[Description of the task] Every line of the records below that holds the word "will" belongs in the answer.

━━━━━ Data extracts ━━━━━

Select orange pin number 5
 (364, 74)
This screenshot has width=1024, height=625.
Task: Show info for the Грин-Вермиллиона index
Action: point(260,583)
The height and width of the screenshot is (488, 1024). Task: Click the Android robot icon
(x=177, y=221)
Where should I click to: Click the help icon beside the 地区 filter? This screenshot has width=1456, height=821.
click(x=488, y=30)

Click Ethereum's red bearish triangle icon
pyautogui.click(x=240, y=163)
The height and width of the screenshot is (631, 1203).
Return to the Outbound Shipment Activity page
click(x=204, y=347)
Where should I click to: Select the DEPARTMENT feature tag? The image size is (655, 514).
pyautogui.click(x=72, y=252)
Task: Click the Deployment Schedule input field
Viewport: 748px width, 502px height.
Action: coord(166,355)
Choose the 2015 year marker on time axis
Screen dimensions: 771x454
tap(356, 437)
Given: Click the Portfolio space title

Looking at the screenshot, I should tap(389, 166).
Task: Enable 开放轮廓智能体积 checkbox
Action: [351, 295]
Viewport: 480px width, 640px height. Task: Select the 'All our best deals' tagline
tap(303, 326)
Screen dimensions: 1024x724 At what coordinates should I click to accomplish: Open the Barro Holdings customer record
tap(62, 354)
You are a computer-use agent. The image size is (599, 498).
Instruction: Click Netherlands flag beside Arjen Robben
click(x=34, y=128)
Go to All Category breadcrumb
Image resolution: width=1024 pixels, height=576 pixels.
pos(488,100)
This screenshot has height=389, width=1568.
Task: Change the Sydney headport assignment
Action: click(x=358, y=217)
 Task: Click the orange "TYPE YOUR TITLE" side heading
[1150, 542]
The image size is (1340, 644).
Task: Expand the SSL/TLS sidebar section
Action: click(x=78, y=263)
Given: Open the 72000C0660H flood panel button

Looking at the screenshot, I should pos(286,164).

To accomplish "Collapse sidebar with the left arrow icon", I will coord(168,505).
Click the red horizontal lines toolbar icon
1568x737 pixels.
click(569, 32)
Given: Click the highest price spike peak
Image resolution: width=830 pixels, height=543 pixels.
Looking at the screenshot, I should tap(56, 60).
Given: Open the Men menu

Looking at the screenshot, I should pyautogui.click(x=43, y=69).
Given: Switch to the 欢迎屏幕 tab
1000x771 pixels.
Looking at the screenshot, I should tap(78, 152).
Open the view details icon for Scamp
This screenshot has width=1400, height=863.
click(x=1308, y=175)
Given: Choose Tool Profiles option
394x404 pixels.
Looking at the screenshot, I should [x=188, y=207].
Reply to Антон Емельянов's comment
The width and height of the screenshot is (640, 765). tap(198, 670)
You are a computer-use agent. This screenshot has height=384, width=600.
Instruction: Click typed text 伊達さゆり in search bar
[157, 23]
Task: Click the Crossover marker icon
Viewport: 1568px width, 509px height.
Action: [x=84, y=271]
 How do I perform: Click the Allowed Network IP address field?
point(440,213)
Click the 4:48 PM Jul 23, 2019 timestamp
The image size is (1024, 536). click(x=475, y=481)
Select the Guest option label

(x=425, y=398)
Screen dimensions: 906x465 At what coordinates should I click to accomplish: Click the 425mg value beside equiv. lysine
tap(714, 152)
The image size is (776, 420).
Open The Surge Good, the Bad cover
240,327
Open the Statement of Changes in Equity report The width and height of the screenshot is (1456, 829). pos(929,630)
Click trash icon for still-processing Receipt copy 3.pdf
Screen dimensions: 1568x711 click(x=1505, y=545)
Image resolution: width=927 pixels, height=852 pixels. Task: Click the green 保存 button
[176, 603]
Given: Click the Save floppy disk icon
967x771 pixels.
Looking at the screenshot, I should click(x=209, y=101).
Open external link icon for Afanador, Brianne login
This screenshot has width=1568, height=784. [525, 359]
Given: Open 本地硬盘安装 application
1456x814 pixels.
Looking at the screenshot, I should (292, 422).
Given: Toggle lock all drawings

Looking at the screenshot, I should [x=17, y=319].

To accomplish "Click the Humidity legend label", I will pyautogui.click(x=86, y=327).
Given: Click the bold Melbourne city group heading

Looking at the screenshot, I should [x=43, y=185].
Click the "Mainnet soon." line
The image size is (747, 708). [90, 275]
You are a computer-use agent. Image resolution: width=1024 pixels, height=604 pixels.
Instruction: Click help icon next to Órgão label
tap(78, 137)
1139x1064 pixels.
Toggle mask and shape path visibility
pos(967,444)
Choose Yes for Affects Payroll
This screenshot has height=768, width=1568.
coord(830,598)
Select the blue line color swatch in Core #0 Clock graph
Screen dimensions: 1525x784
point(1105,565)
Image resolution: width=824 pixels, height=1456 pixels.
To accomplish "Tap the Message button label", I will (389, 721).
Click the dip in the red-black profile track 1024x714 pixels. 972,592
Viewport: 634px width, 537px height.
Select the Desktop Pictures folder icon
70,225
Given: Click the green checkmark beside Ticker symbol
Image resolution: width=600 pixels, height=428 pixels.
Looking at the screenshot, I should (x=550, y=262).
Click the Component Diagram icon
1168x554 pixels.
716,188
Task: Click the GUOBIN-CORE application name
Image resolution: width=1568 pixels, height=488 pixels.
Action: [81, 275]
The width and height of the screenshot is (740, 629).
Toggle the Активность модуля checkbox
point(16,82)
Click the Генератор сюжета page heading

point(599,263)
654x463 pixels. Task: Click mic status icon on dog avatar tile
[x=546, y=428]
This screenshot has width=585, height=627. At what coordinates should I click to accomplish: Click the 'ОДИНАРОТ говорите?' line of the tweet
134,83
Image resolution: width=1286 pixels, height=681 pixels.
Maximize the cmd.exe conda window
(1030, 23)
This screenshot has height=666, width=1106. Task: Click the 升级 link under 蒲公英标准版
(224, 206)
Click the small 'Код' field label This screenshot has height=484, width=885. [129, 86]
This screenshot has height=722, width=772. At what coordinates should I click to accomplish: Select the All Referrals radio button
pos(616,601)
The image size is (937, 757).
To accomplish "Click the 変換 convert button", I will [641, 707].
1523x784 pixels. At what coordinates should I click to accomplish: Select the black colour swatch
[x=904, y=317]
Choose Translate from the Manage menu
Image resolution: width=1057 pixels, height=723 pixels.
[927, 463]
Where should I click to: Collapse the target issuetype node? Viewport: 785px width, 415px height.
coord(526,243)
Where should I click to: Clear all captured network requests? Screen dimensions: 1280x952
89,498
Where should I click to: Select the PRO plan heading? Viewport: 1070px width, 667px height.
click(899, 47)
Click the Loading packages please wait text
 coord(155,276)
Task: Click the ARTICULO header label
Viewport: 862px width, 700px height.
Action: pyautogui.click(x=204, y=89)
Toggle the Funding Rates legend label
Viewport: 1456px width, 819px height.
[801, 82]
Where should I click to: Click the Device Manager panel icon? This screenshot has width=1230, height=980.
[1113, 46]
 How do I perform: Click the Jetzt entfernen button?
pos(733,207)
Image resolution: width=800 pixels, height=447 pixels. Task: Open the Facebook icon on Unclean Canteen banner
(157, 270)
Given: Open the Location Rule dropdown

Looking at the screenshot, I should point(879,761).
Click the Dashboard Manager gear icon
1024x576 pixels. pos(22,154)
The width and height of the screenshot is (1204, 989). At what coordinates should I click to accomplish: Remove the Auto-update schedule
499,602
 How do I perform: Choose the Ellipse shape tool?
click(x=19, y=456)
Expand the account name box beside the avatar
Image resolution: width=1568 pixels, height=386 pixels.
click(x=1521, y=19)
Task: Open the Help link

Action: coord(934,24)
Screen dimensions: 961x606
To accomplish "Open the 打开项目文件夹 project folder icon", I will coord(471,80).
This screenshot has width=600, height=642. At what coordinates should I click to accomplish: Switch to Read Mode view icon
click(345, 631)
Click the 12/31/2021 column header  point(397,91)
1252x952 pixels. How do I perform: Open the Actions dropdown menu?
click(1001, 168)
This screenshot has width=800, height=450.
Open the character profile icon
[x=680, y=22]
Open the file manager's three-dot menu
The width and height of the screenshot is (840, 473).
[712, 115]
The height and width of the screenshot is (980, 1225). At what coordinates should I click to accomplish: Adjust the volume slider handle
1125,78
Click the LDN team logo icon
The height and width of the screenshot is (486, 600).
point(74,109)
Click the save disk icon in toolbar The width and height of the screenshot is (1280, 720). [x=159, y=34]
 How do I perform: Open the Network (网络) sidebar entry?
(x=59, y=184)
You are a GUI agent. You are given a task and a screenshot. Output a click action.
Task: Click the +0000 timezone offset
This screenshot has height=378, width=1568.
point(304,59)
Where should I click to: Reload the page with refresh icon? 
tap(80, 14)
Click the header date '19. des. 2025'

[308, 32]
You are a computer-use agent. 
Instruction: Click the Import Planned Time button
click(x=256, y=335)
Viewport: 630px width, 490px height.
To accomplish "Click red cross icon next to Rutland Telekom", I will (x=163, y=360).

━━━━━

[Task answer]
To accomplish "Collapse sidebar with the left arrow icon", I will coord(168,505).
To accomplish "Click the Humidity legend label", I will pyautogui.click(x=86, y=327).
To accomplish "Tap the Message button label", I will (389, 721).
To accomplish "Click the 変換 convert button", I will [641, 707].
To accomplish "Open the 打开项目文件夹 project folder icon", I will coord(471,80).
To accomplish "Click red cross icon next to Rutland Telekom", I will (x=163, y=360).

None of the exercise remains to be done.